For Black pancreatic cancer patients, who are likelier to encounter barriers before specialist evaluation, early detection before symptoms appear could dramatically change survival patterns nationwide.
Risk Factors Affecting Black Patients with Pancreatic Cancer
The higher incidence of pancreatic cancer in the Black community is not caused by an isolated factor. It arises from a combination of environmental exposure, biological risk, and structural inequality.
- Diabetes and prediabetes: Black adults are 60% more likely than white adults to be diagnosed with diabetes. Long-standing diabetes and new-onset diabetes after age 50 are both strongly associated with the risk of pancreatic cancer.
- Smoking: Tobacco use remains one of the most preventable pancreatic cancer risk factors. Despite smoking rates declining, menthol cigarettes targeting Black communities have historically increased tobacco exposure. Smoking nearly doubles pancreatic cancer risk.
- Obesity and chronic inflammation: Higher rates of obesity and metabolic syndrome—shaped by food access, neighborhood design, and socioeconomic factors—increase chronic inflammation. Chronic inflammation can contribute to the formation of pancreatic tumors.
- Chronic pancreatitis: Inflammation of the pancreas, often undiagnosed or undertreated, significantly increases lifetime risk of pancreatic cancer.
- Environmental and structural factors: Access to preventive care, health insurance coverage, trust in medical care, and referral patterns all influence whether patients receive timely imaging or genetic testing.

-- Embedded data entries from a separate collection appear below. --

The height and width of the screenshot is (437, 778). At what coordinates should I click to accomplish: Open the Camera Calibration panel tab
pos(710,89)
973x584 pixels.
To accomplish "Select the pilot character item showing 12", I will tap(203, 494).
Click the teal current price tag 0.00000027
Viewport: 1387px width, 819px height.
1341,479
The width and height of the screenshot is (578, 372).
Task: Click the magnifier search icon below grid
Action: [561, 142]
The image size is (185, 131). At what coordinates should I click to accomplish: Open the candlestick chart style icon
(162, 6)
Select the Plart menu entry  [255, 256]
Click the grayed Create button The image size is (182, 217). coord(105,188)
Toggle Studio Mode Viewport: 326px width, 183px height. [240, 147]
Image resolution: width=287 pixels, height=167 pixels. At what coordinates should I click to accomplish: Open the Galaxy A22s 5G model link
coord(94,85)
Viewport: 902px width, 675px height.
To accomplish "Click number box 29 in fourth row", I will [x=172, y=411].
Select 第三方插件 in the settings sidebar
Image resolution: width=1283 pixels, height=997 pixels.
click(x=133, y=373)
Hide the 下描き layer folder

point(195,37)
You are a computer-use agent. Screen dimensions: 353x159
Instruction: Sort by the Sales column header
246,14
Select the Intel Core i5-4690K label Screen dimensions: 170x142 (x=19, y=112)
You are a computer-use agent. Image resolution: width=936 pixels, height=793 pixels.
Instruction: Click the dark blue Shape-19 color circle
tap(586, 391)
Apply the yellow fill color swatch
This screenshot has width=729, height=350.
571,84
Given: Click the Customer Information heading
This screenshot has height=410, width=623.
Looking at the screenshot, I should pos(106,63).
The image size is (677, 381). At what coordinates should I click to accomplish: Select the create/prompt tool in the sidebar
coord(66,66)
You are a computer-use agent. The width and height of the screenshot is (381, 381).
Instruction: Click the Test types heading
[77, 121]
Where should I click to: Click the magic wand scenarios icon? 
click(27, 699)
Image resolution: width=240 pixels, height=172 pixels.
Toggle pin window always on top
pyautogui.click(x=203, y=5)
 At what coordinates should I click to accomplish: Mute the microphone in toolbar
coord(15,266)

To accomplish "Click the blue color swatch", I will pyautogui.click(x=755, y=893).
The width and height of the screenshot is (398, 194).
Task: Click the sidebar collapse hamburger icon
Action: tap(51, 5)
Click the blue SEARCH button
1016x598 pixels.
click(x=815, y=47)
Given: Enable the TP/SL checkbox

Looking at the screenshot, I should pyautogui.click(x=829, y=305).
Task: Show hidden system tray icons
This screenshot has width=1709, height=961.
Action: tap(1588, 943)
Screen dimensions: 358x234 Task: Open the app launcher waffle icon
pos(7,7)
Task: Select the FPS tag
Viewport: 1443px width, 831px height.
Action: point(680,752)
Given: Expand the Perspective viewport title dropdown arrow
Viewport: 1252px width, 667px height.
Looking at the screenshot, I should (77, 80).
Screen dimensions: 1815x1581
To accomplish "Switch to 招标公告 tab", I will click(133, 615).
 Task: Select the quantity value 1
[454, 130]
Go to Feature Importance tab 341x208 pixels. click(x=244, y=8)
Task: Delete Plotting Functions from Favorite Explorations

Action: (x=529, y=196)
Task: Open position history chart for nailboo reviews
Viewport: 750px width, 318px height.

Moving Toward Equity in Pancreatic Cancer Care
Pancreatic cancer has long been one of the deadliest cancers because it hides. For Black Americans, the danger has been compounded by delayed diagnosis and fewer opportunities for early treatment.
The discovery of new blood biomarkers does not immediately solve health disparities, but it represents a shift in strategy. Rather than relying solely on symptoms, specialists, and advanced imaging, detection may be moved upstream into routine medical care.
For the Black community, which constantly faces systemic barriers to specialty medicine, such a change could be transformative.
If future research confirms these findings, a simple blood test could become one of the most critical tools yet in improving pancreatic cancer outcomes for Black patients.